Imran Khan, du cricket à la tête du pouvoir pakistanais

Imran Khan Pakistan Cricket

Imran Khan et son parti politique du PTI ont remporté les élections législatives pakistanaises. Un sacre politique qui fait du natif de Lahore le futur Premier ministre du Pakistan. Une victoire de plus pour celui qui est déjà entré au panthéon du cricket international.

En 1998, la France chantait « Zidane président ! ». En 2018, le Pakistan a élu à sa tête l’une de ses légendes sportives : Imran Khan. Si ce nom ne vous dit rien, c’est parce que le futur Premier ministre pakistanais a brillé en cricket. Grâce au sport, le natif de Lahore possède une aura incroyable qui précède sa vie politique. Le jeune Imran a baigné très tôt dans le cricket, le sport le plus populaire de son pays.
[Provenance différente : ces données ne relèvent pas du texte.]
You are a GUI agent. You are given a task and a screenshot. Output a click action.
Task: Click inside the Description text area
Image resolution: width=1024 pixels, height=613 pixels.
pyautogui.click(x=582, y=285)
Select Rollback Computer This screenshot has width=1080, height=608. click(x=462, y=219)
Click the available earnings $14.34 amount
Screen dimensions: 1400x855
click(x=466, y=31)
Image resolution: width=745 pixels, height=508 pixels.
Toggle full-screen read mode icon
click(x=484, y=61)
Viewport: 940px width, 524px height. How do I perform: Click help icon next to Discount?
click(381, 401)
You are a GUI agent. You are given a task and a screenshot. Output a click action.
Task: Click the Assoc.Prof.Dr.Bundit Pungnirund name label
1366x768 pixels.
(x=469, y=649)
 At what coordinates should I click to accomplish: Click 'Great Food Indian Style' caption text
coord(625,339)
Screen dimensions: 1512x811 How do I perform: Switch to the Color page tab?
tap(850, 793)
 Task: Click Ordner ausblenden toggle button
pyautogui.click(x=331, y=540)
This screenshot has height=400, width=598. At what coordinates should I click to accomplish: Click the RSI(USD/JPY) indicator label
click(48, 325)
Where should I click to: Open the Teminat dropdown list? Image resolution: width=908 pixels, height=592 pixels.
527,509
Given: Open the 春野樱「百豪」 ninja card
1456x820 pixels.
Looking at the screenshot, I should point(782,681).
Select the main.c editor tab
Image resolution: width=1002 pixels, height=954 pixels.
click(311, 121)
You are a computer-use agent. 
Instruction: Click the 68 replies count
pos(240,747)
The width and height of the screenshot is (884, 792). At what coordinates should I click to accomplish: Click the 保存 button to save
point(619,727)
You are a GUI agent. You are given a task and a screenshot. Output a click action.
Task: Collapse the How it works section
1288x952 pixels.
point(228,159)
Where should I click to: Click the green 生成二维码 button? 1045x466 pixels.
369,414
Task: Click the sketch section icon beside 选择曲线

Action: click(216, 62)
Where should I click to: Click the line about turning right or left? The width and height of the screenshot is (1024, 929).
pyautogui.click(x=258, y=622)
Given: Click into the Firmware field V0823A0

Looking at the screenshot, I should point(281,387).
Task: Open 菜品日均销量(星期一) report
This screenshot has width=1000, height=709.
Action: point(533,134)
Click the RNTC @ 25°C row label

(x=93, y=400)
A 16 ans, il intègre les clubs de Lahore pour pratiquer cette discipline populaire dans le Commonwealth. Quand plus tard, il quitte son pays natal pour la prestigieuse université d’Oxford, il continue de jouer. Et progresse. En 1971, à 19 ans, il goûte au plus haut-niveau avec son premier test-match. Le destin lui offre sa première cape sous le maillot du Pakistan face à l’Angleterre, le pays où il réside.

Imran Khan Premier Ministre Pakistan Cricket
Imran Khan a crée le PTI deux ans après sa retraite sportive.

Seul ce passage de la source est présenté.